● **Text block**:
§ §

How important is Grammar?
There's a conversation going on on Crimespace about pet peeves of incorrect grammar. Everybody has one. Mine is people saying "I could care less" when they mean "I couldn't care less." But I have another argument as well.

Grammar is not important.

Well, I'll back off of that... simple grammar is something everyone should learn young and grasp. But after that, who really cares?

What is important, and what I stress when I teach, is meaning. A student has to be able to put together an argument or a storyline or a sentence that has meaning. They have to learn how to put together a logical progression and THEN you can go back and fix grammar.

Hell, look at a lot of writing in books these days. People break grammar rules all the time, whether to sound colloquial or to create effect. I understand that you have to understand grammar to break the rules, but grammar should still not be the end all be all of writing.

It should be the least important thing.

National tests these days do not grade on grammar and spelling. They let most errors go as long as it does not affect meaning. Hence, meaning is where we should focus. That's what I work on.

If a story starts:

"Me and you went to the store. Your a giraffe and heads spilld across the road."

§ §

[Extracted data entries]
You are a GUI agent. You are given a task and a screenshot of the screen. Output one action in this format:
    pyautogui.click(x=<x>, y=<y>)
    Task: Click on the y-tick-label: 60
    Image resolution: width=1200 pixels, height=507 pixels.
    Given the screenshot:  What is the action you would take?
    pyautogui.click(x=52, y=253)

§ §

Carry on the post about grammar from its last line. The listing has no connection to the post about grammar.

● **Response**:
I am not going to sit there and help fix the "me and you" and the correct "your" first. I'm going to ask why is there a giraffe in this story, why were there head's spilling across the road, and what does that have to do with the store you went to.

I want to get to the point where someone will write "Me and you went to the store. You bought skittles and I bought a soda."

Then we can go back and fix grammar.

I think people worry about grammar because it's easy to fix. You can--when you edit someone's piece--say well this is wrong and this is wrong and it's easier than saying, but there's a plot hole here on page 202 and I don't know how you can fix it. That involves a back and forth and a conversation.

I'm always willing to talk about writing, be it with students or with other writers. I'm always willing to brainstorm plot ideas and why a paragraph works as a thought. But folks, what it comes down to is this: Whether you are in 8th grade or writing for ten years, most grammatical errors can be fixed by just reading your sentence out loud.

Meaning, however, takes work.

What do you think?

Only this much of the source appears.